I’m not suggesting rejecting partners as some kind of consciousness-raising measure. I realize that partner hiring has some benefits, such as promoting marriage between equals. But if we’re talking about the social consequences of non-solely-merit-based hiring policies, we should consider all of those consequences.
Thanks, Marc, for the link to the AHA’s very helpful and interesting document.
I’m just not sure what “bake more pies” means herein–somehow transcend the current cutthroat competition by somehow creating a greater demand?…’scuse my ignorance/dystopian demeanor, but how on earth might…that…ever…happen? (Whose got an oven big enough?)ann arbor’s right again. Exigence is the thing. Without issuing a practical, real, performative demand, no change. Marx’s Theses on Feuerbach (ahem…if’n I’m recollecting correctly): “philosophers want to understand the world, but the point is to change it!” We have lots of good literature, now to the point.
maybe i’m missing the point through the hostility, but are either of you (AMV/Ann Arbor is overrated) suggesting that there is some kind of meritocracy to academic hiring? there is no doubt a racial, sexual, and class bias to hiring practices across the board. but your dismissal (i went to cocktail parties and thus got a tenure track job?) falls squarely in the anti-affirmative action, naive camp. maybe next i’ll have to defend what i wear ala a rape case.
a critique of hiring practices is without any doubt warranted, but to fall into the same reductive summation, one steeped in gender and class bias of your own, is not only unproductive, but serves to reinforce the same practices you claim to despise.
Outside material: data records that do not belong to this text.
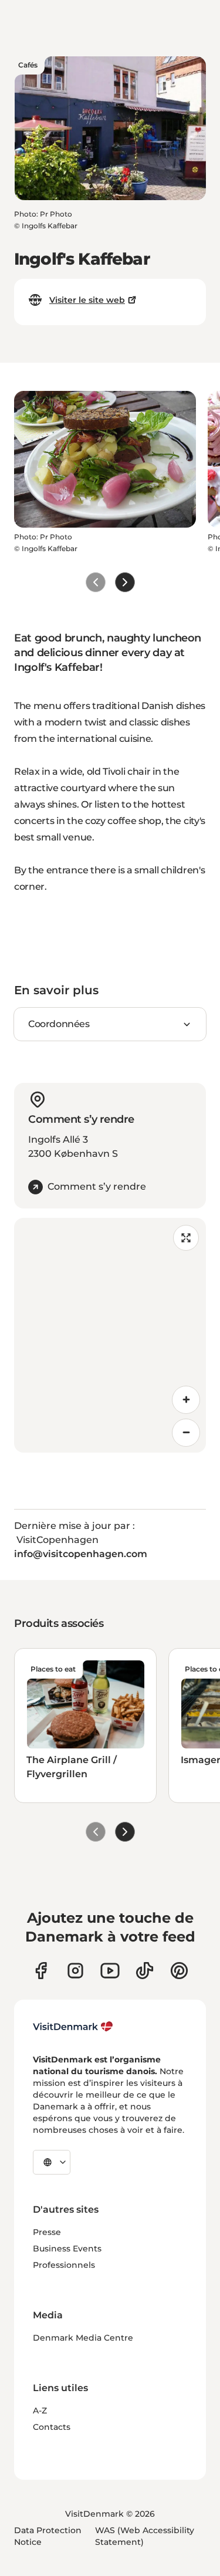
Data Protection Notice (48, 2536)
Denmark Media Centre (83, 2337)
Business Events (67, 2248)
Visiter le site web (87, 300)
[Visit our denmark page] (41, 1970)
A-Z (40, 2410)
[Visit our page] (75, 1970)
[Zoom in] (186, 1400)
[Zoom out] (186, 1433)
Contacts (51, 2427)
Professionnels (64, 2265)
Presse (47, 2232)
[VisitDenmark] (73, 2027)
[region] (110, 1335)
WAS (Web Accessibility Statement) (144, 2536)
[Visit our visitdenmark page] (110, 1970)
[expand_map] (186, 1238)
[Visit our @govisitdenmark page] (144, 1970)
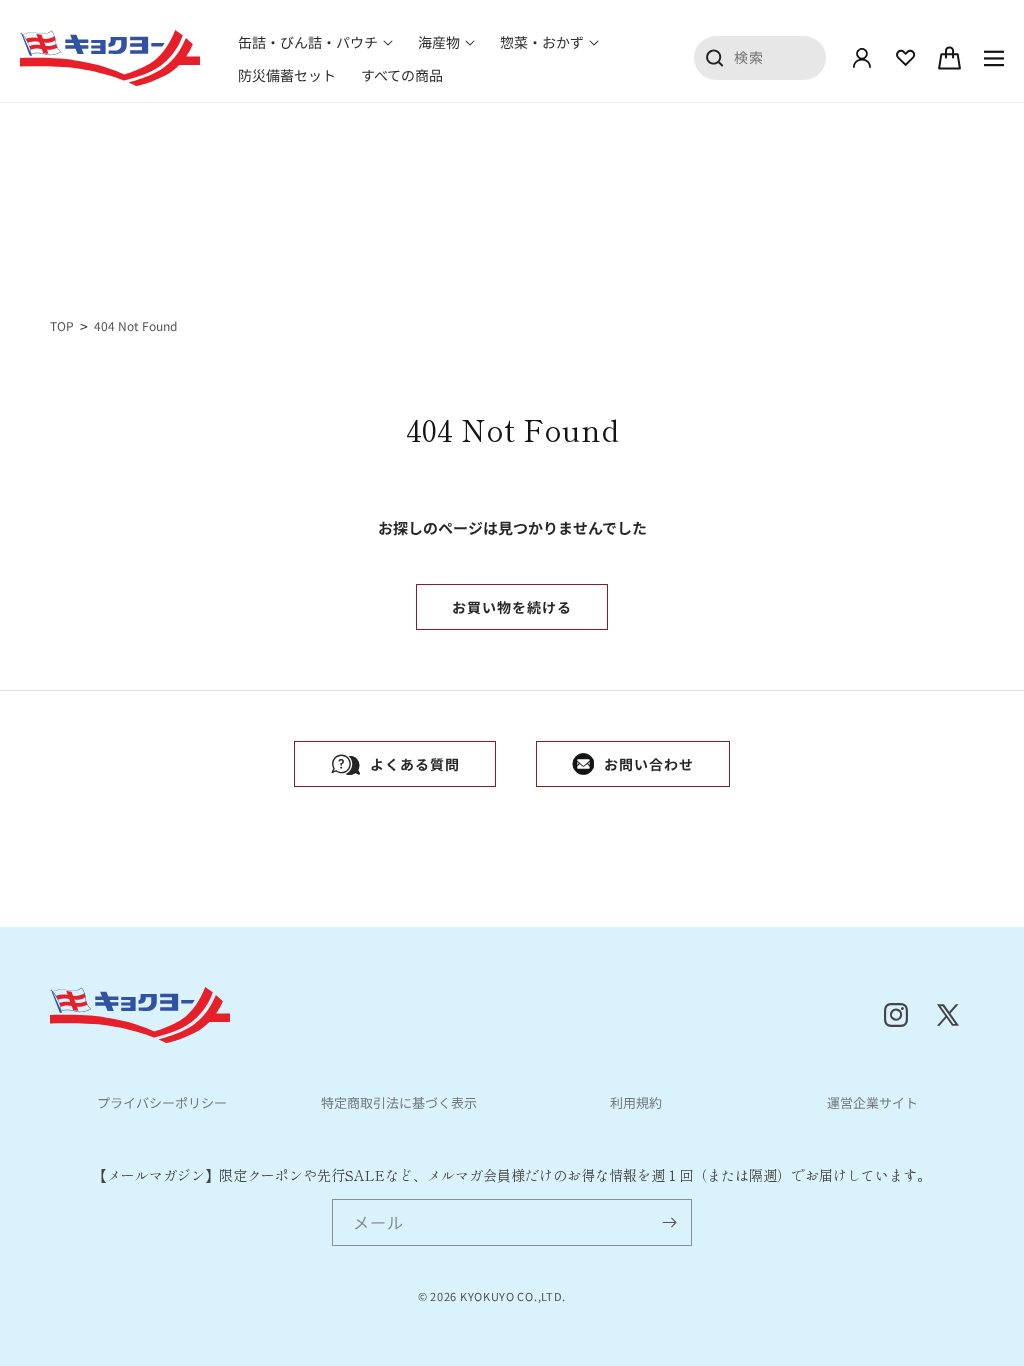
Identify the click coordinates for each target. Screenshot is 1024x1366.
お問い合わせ (649, 764)
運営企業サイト (872, 1102)
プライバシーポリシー (162, 1102)
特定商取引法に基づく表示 (399, 1102)
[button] (315, 42)
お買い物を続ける (512, 607)
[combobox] (760, 57)
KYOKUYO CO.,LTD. (513, 1296)
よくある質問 (415, 764)
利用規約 (636, 1102)
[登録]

seriously, folks, lets “broaden” as you suggest to understand that pointing fingers at other marginalized figures is lame.
I have not displayed any hostility, gender bias, or class bias. As a feminist and a female engineering lecturer, I am well aware of the realities of bias in hiring. And clearly, I did not suggest that going to cocktail parties results in anyone getting a job. I used that example to point out that when the brutal academic job market affects one’s friends, it is harder to ignore. I believe that partner hiring policies have positive and negative effect, and one of the negative effects is that they can insulate faculty from the worst effects of the current system. If you would like to argue that this is not true, I think that would be more effective than accusing me of racism, sexism or blaming rape victims for what they wear.
By the way, I currently work in the department I just graduated from. I would not, however, be terribly offended if someone suggested that there are upsides and downsides to a department hiring its own recent PhD graduates rather than bringing in outsiders.
Perhaps one way of moving forward is to think about ways that we make “demands” (ann arbor) and “change” (amv). Typically we do those things most effectively not as individuals, but in organized groups. The disciplinary associations are part of the picture, as are faculty senates, but there’s no substitute for a workplace association, such as a union. And if your union is dominated by a tenured minority (as some are), then it might be worth forming a ntt caucus.
I have to go back to my 2 core answers here: grow the pie (or, if you like, snatch it from the hands of the administration), and the importance of establishing _policy_, as opposed to the ad hoc practices that predominate, in which partner hiring means a bonanza for the tenured administrators and unfairness for most others.